Шрифт:
В новой казарме кровати их очутились рядом. После того как старшина несколько раз сделал «отбой» и «подъем», Колька, потный и бледный, зарылся в подушку и тихонько заскулил. Но странное дело: его всхлипы успокаивали Родиона, словно убеждали в каком-то превосходстве, возвращая гордости забытые утешения. Он как бы со стороны увидел свое временное отчаяние. Перебирая в памяти прошедший день, он понял, что не физический страх угнетал его, а именно боязнь унижения. И эта боязнь родилась в тот самый миг, когда носатый толкнул его в грудь с глупой и равнодушной злостью. А теперь он мог заразить ею и Фомина, — так и тянулась бы эта проклятая цепь.

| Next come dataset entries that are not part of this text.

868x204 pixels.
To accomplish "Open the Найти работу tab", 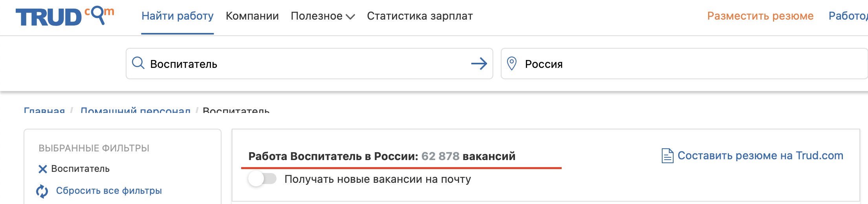I will coord(178,16).
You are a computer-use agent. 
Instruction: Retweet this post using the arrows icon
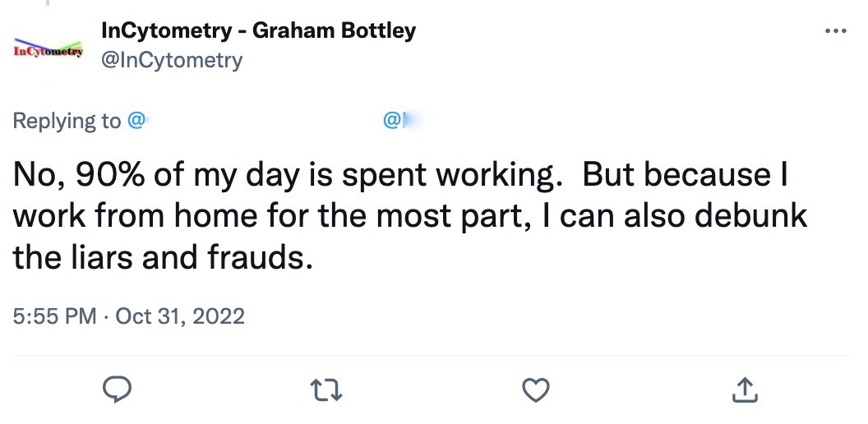[x=326, y=389]
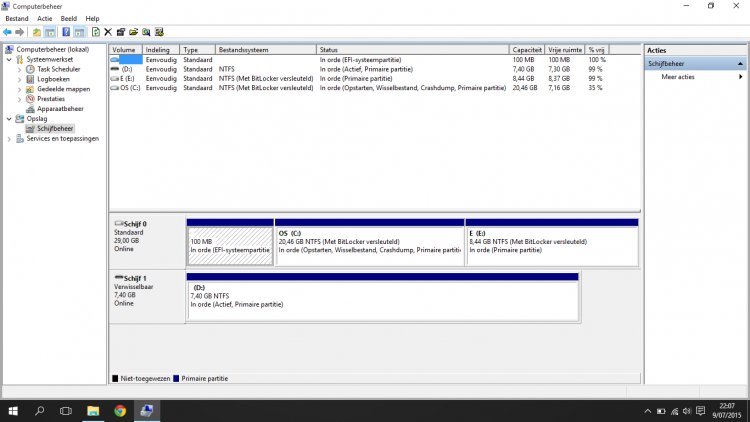Expand Services en toepassingen node
Screen dimensions: 750x422
[x=9, y=138]
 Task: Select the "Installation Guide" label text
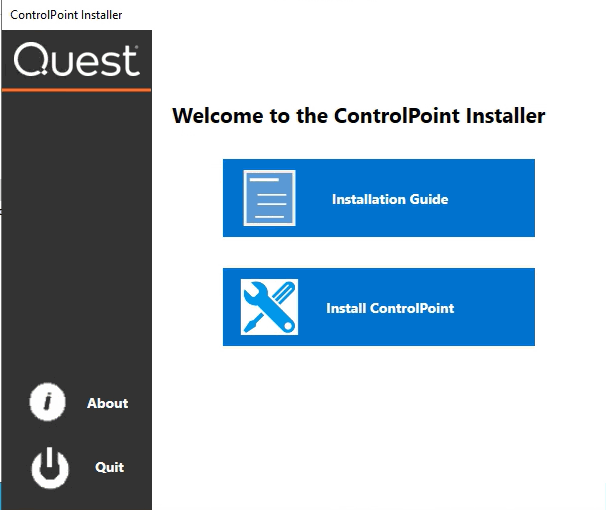click(390, 199)
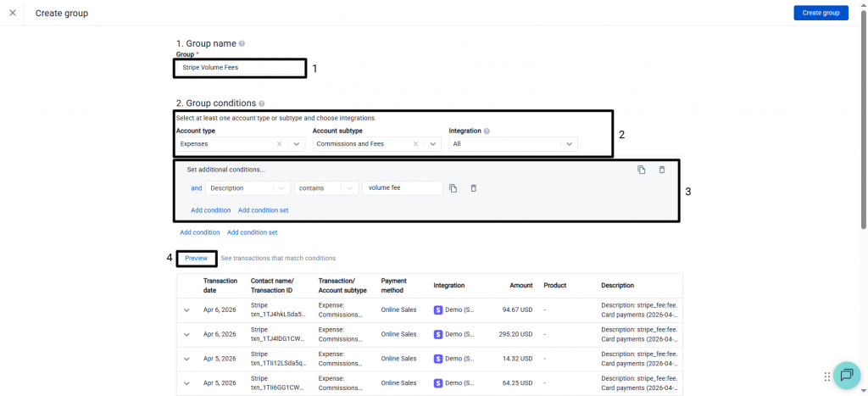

В учебном подразделении Родион пробыл шесть дней. Однажды человек шестьдесят из молодого пополнения построили возле штаба, вернули им документы и повели на станцию. По дороге встречались женщины с буханками хлеба под мышками, крикливые стайки девчат — и было странно видеть их не в кирзовых сапогах и шинелях, а в одеждах и заботах другой и неведомой жизни. Они шутили над всеми солдатами одинаково и всем одинаково желали счастья, никого не выделяя и каждого считая сильным и честным. Одна девчонка, наткнувшись на пристальные глаза Родиона, смутилась и быстро крикнула: «Здравствуй, солдатик! Как звать-то тебя?» Родион вздрогнул, но промолчал. «Как звать меня? — усмехнулся он втайне. — Я и сам не знаю, милая девушка. Да и зачем тебе пустой звук. Прощай, человечек в пуховом платке». Родион вдруг обернулся, и девчонка, словно загадавшая, что странный солдатик еще раз посмотрит на нее, радостно приподнялась на цыпочки и замахала ему красной варежкой. Как внезапно всходит солнце над этим миром!
В вагоне кто-то потянул Родиона за рукав.
— Эй, парень, давай к нашему шалашу.
Это были ребята одного возраста с ним. Их тоже называли годичниками, как и всех, у кого было высшее образование. Друг друга они узнавали быстро. Родиону было неловко чувствовать, что они питают к нему что-то вроде нежности. Знакомая небрежность в оценках, многозначительные остроты, заменяющие точку зрения, и все то неуловимое, что присуще студентам, взволновало на миг Родиона. Парни так спешили высказаться, что бесшабашно перескакивали от египетских саркофагов к президенту Рейгану. Через минут двадцать Родион понял, что пошли бесконечные вариации одной и той же темы, и полез на верхнюю полку. Ему опротивели слова.
Ночью высадились на скучной одинокой станции и километра два топали по остервенелому холоду. Проклиная себя за то, что не взял сапоги на размер больше, Родион изо всей силы шевелил слипшимися от тесноты пальцами, которые порой совсем переставал чувствовать.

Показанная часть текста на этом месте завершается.